## Exercise
What lines below contain the word "ACIDO"? Please pull each one out.

## Data
══════════════════════════════

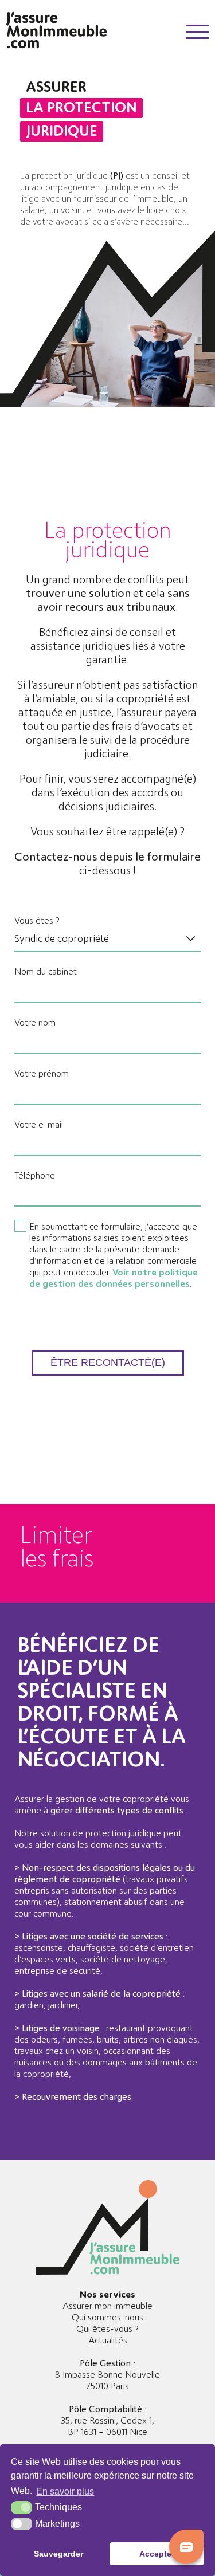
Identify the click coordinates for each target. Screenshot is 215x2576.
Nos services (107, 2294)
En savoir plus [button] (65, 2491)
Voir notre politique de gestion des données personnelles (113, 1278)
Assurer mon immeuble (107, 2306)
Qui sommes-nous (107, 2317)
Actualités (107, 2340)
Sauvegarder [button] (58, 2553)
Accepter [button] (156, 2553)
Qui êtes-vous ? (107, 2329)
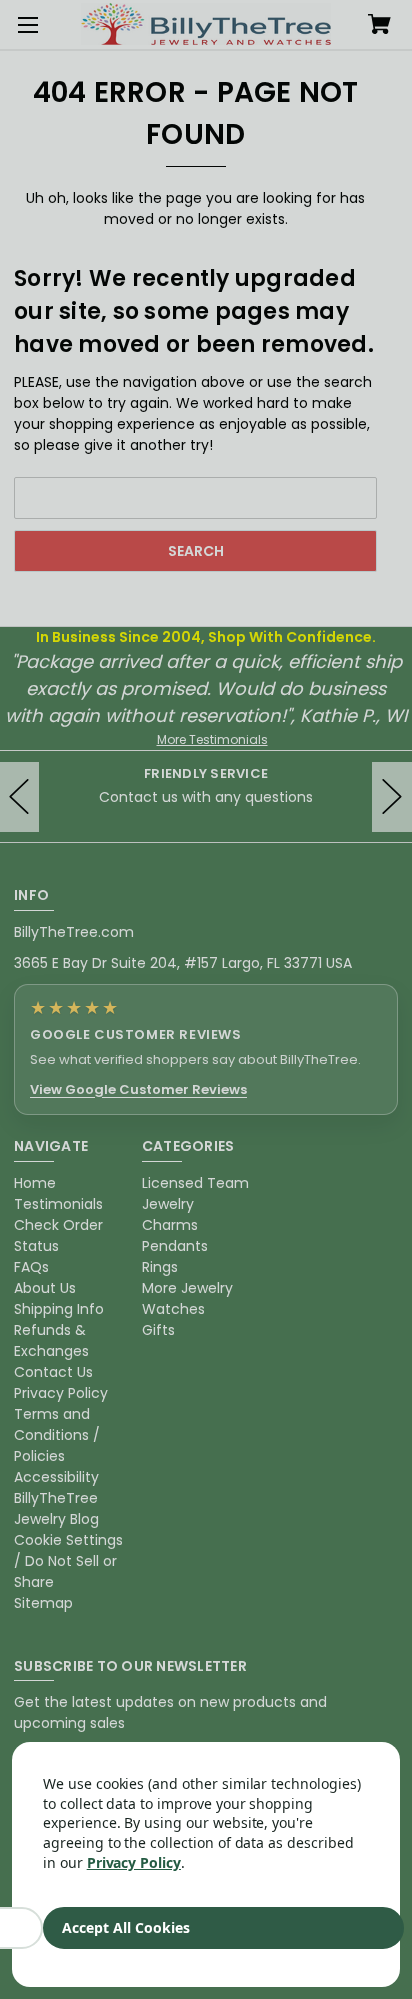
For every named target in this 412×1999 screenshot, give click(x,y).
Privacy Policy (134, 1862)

══════════════════════════════

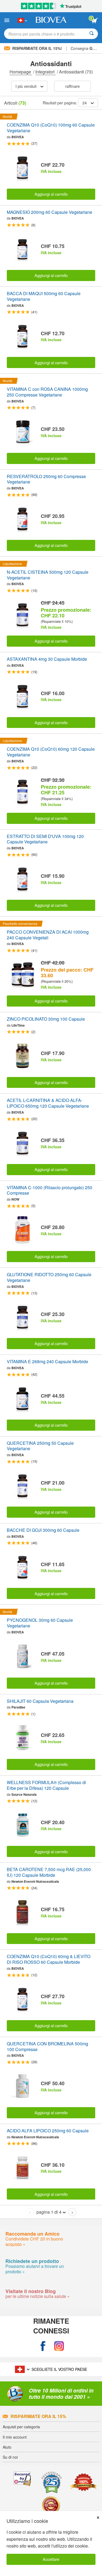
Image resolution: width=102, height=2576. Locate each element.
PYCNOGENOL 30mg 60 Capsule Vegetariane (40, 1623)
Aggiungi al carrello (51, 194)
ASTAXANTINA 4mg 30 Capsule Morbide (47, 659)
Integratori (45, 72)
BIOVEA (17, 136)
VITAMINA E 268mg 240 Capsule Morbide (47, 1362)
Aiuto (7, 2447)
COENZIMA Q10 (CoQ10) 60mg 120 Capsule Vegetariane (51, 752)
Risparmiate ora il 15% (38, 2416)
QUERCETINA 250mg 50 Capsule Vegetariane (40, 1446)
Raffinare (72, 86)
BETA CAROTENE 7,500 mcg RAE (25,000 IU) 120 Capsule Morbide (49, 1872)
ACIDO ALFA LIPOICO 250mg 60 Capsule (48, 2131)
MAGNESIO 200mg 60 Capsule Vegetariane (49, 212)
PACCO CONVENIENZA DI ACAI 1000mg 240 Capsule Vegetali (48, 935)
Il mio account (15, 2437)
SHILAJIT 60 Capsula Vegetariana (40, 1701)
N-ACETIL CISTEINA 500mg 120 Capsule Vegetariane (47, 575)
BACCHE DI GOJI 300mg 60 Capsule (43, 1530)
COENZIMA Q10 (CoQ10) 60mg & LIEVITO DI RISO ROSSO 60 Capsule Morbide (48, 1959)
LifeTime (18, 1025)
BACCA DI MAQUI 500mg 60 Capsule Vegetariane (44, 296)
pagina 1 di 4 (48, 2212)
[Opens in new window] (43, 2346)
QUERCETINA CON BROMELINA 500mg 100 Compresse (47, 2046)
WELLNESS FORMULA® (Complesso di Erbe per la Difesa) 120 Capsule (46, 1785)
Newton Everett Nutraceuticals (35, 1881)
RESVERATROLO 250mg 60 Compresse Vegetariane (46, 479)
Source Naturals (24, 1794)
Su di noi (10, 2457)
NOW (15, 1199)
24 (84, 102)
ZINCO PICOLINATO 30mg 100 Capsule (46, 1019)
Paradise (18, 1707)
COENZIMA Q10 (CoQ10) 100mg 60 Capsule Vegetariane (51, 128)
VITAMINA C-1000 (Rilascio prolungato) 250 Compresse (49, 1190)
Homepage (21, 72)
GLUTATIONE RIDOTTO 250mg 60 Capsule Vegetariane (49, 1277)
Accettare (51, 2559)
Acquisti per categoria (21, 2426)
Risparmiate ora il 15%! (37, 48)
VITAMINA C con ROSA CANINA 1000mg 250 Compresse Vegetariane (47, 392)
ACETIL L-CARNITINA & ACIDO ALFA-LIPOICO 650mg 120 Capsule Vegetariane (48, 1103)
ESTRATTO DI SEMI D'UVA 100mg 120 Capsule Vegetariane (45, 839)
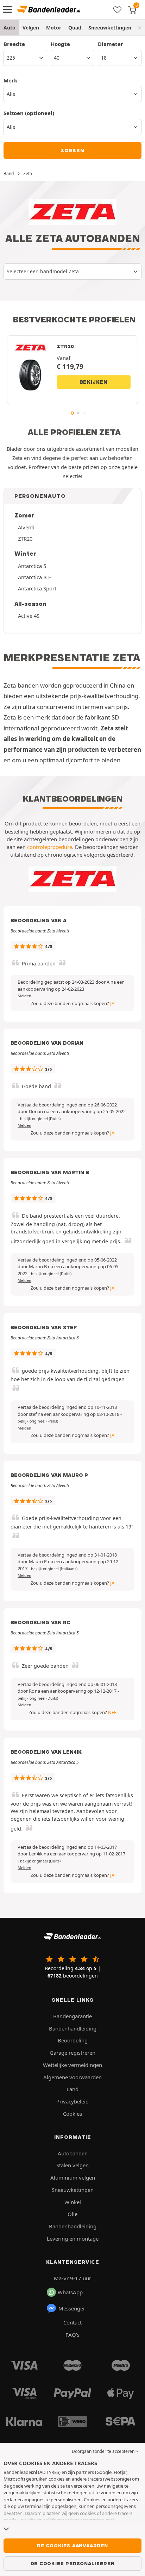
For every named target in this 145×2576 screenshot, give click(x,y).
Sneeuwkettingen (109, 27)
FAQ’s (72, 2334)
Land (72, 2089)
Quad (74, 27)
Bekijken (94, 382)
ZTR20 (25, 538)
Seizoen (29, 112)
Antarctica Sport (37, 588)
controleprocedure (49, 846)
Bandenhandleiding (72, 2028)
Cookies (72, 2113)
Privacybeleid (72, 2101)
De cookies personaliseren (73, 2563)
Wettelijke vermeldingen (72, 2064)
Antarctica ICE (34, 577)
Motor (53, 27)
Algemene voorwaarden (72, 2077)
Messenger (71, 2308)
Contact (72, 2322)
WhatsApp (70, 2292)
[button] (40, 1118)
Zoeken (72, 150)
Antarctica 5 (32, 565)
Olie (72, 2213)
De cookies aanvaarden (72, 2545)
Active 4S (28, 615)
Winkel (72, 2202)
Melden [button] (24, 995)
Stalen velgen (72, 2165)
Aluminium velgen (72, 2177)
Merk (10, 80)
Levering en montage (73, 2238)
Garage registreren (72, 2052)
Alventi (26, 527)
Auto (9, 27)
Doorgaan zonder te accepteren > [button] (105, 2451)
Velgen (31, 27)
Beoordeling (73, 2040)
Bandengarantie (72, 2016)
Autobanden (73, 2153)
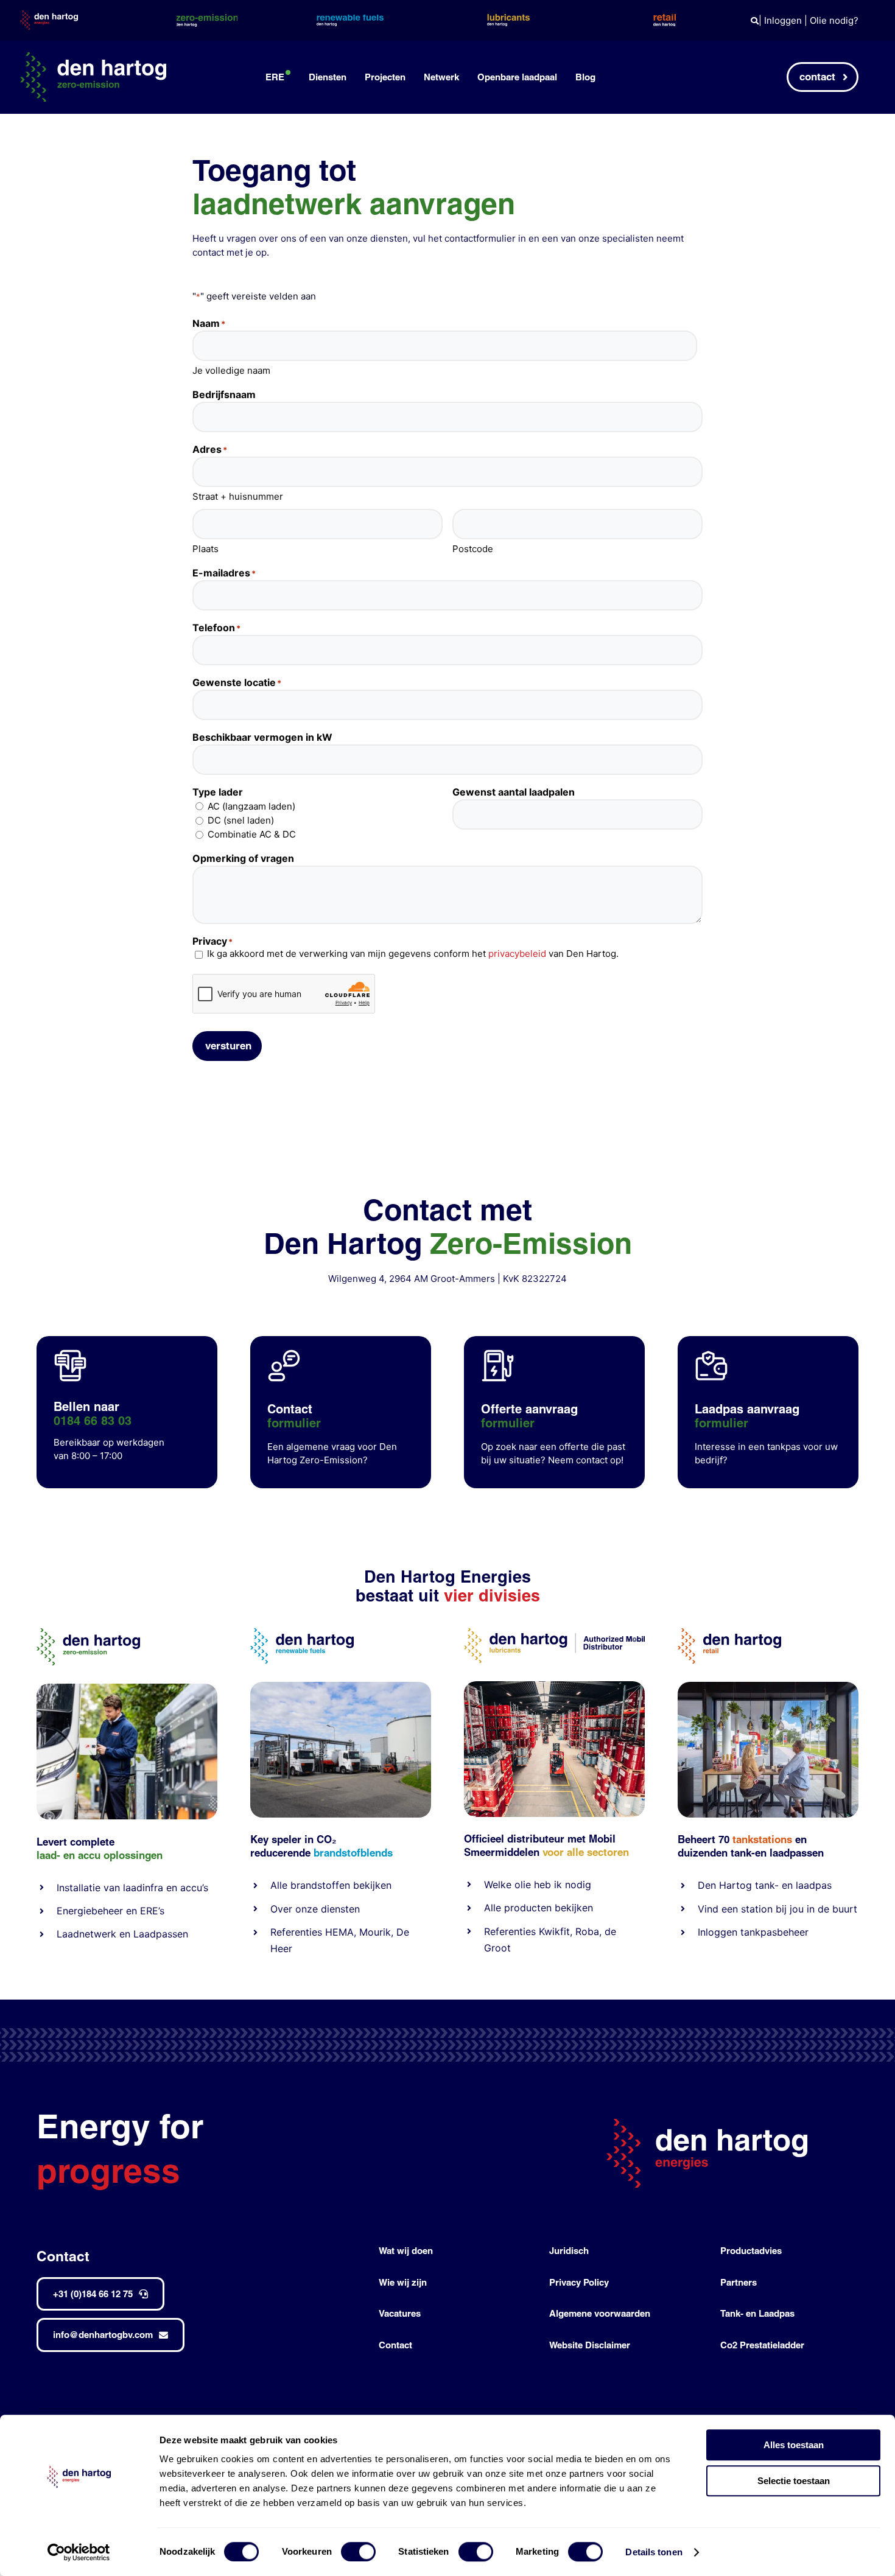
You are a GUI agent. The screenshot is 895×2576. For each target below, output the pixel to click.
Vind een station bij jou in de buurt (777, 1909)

══════════════════════════════

## Problem solution
ACIDO ALFA LIPOICO 250mg 60 Capsule (48, 2131)
ACETIL L-CARNITINA & ACIDO ALFA-LIPOICO 650mg 120 Capsule Vegetariane (48, 1103)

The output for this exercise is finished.